Civil - Personnes et famille/patrimoine
27/11/2020
La transcription d’un jugement de divorce en marge de l’acte d’un mariage ou un signalement relatif à un remariage ne sont nullement constitutifs d’indices de fraude.
Un ressortissant marocain ayant contracté un mariage avec une ressortissante française en 2001, a souscrit une déclaration d’acquisition de nationalité en 2002. En 2004, il divorce et se remarie avec sa précédente épouse marocaine dont il avait eu un enfant en 2002. Son divorce est retranscrit sur les actes de l’état civil.
 
En 2010, le ministère de l’Intérieur a informé le ministère de la Justice de son refus d’enregistrer la déclaration d’acquisition de nationalité souscrite par l’épouse du requérant, en raison de la fraude commise par celui-ci.
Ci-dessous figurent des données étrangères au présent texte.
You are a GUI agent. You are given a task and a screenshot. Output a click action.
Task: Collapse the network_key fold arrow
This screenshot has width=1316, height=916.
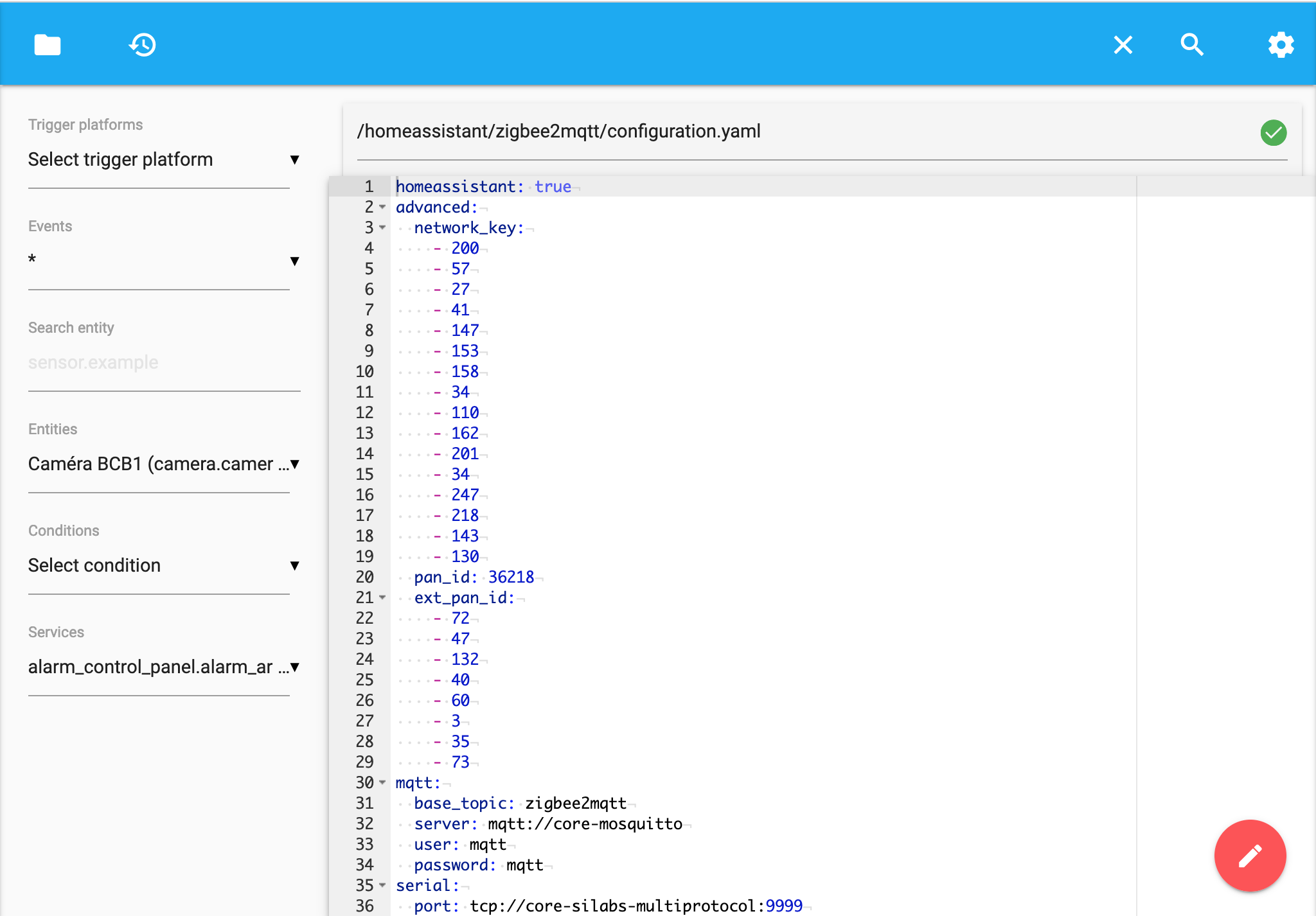point(382,227)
Et le ministère public a engagé en 2012, une action en vue d’obtenir l’annulation de la déclaration de nationalité souscrite en 2002.
 
Il faut rappeler que dans sa rédaction d’origine, issue de la loi du 16 mars 1998 relative à la nationalité, l’article 21-2 du code civil prévoyait qu’un époux étranger pouvait souscrire une déclaration de nationalité, après un an de mariage avec un ressortissant français, si la communauté de vie n’avait pas été rompu et si le conjoint avait conservé sa nationalité française.
 
Par un arrêt du 12 juin 2018, rendu sur renvoi après cassation, la cour d’appel de Paris a déclaré recevable l’action du ministère public car non prescrite et a demandé l’annulation de l’enregistrement de la déclaration de nationalité française.
 
Le requérant fait grief à la cour d’appel de ne pas avoir tenu compte de la transcription de son divorce dans les actes d’état civil qui emportait connaissance au ministère public, de la rupture de la vie commune de son premier mariage. Il considère que l’action du ministère public est prescrite au motif que le délai biennal prévu par l’article 26-4 du code civil court à compter de la date à partir de laquelle le procureur de la République territorialement compétent a été mis en mesure de découvrir la fraude ou le mensonge. Or, la transcription du divorce dans les actes d’état civil du requérant aurait pu permettre au Procureur d’invoquer une fraude, ce qui n’a pas été le cas. Il ne s’est par ailleurs, pas opposé au remariage du requérant en 2004.
 
Le signalement fait par le service d’état civil portait sur la présence irrégulière sur le territoire français, de l’épouse du requérant, ce qui selon lui ne constituait pas une fraude de nature à invalider l’enregistrement de sa déclaration de nationalité.
 
La Cour de cassation rappelle qu’en application de l’article 26-4 du code civil, l’action du ministère public contestant l’enregistrement d’une déclaration de nationalité, court à compter de la date à partir de laquelle le procureur de la République territorialement compétent, a été mis en mesure de découvrir la fraude ou le mensonge.
 
En outre, la Haute juridiction considère qu’un ressortissant étranger ayant souscrit une déclaration en vue d’acquérir la nationalité française en application de l’article 21-2 du code civil, ne peut se prévaloir de la mention de son jugement de divorce, en marge de son acte de (second) mariage pour en déduire que le ministère public territorialement compétent a été mis en mesure de soulever la fraude. Et ainsi, dire qu’il aurait pu exercer son action en annulation de l’enregistrement de déclaration de nationalité.
 
La Cour de cassation observe que dans son arrêt, la cour d’appel avait relevé la mention du divorce du requérant dans la copie intégrale de l’acte de mariage, avec son épouse française mais qu’il n’en résultait pas pour autant que le requérant avait acquis la nationalité française. Le Procureur de la République avait donc nécessairement besoin de procéder à d’autres investigations, que ces seuls éléments pour suspecter une fraude.
 
S’agissant du signalement relatif à la seconde épouse du requérant, il porte sur le séjour irrégulier de celle-ci sur le territoire français, élément pouvant constituer un obstacle à ce second mariage.
 
En conséquence, la première chambre civile considère d’une part, que «  le ministère public territorialement compétent ne pouvait supposer une fraude au seul vu de la transcription du jugement de divorce en marge de l’acte de mariage, d’autre part, que le signalement relatif au remariage n’était pas, par lui-même, constitutif d’un indice de fraude, la cour d’appel, qui a effectué la première recherche prétendument omise et n’avait pas à procéder à la seconde que ses constatations rendaient inopérante, a légalement justifié sa décision ».